A team led by CSU professor Chris Fisher may have discovered the Lost City of the Monkey Gods deep in the rain forest of Honduras. The expedition was funded by National Geographic to the remote site of Mosquitia. Laser mapping technology was used to penetrate the jungle in order to capture data that gave enough detail to “see” the environment. It is stated that the location discovered has not been visited by man in 600 years.
It appears as though the site’s artifacts date back from A.D. 1000 to 1400. The Mayans were not located far from the site but there is not enough historical information written about the culture of the people who built the city’s grounds. This discovery will take years to excavate but working with the Government of Honduras will make excavation hopes to do so in the near future.
“We’re very excited to bring to life this lost culture,” Fisher said, noting that the research “will significantly change our understanding of this critical archaeological region.”
“In contrast to the nearby Maya, this vanished culture has been scarcely studied and it remains virtually unknown. Archaeologists don’t even have a name for it,” National Geographic reported.

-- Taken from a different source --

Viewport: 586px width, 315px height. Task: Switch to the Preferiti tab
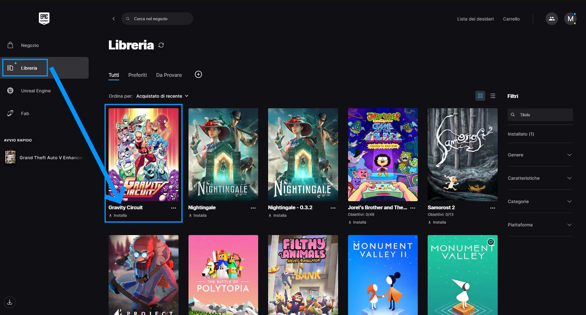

Also known as the”The White City” in the region of the Gracias a Dios Department in eastern Honduras. This extensive area of rainforest has long been the subject of multidisciplinary research.
- Explorers have been searching for the lost city for centuries.

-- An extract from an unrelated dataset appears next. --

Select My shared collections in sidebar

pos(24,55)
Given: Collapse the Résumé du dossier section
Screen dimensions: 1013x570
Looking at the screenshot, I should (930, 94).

- American explorer Theodore Morde claimed he had found mythical lost city “deep in the rain forests of Mosquitia” but never revealed where it was in order to prevent looters from destroying the site.
To back 29 year old Theodore Morde’s claims in 1940, he brought back several thousand artifacts to America such as tiny carved monkeys. He was never able to return to his discovery and in 1954 died mysteriously, having never revealed the exact location of his discovery.
According to the National Geographic magazine, which accompanied the expedition, the archaeologists have surveyed and mapped ‘extensive plazas, earthworks, mounds and an earthen pyramid belonging to a culture that thrived 1,000 years ago, and then vanished’.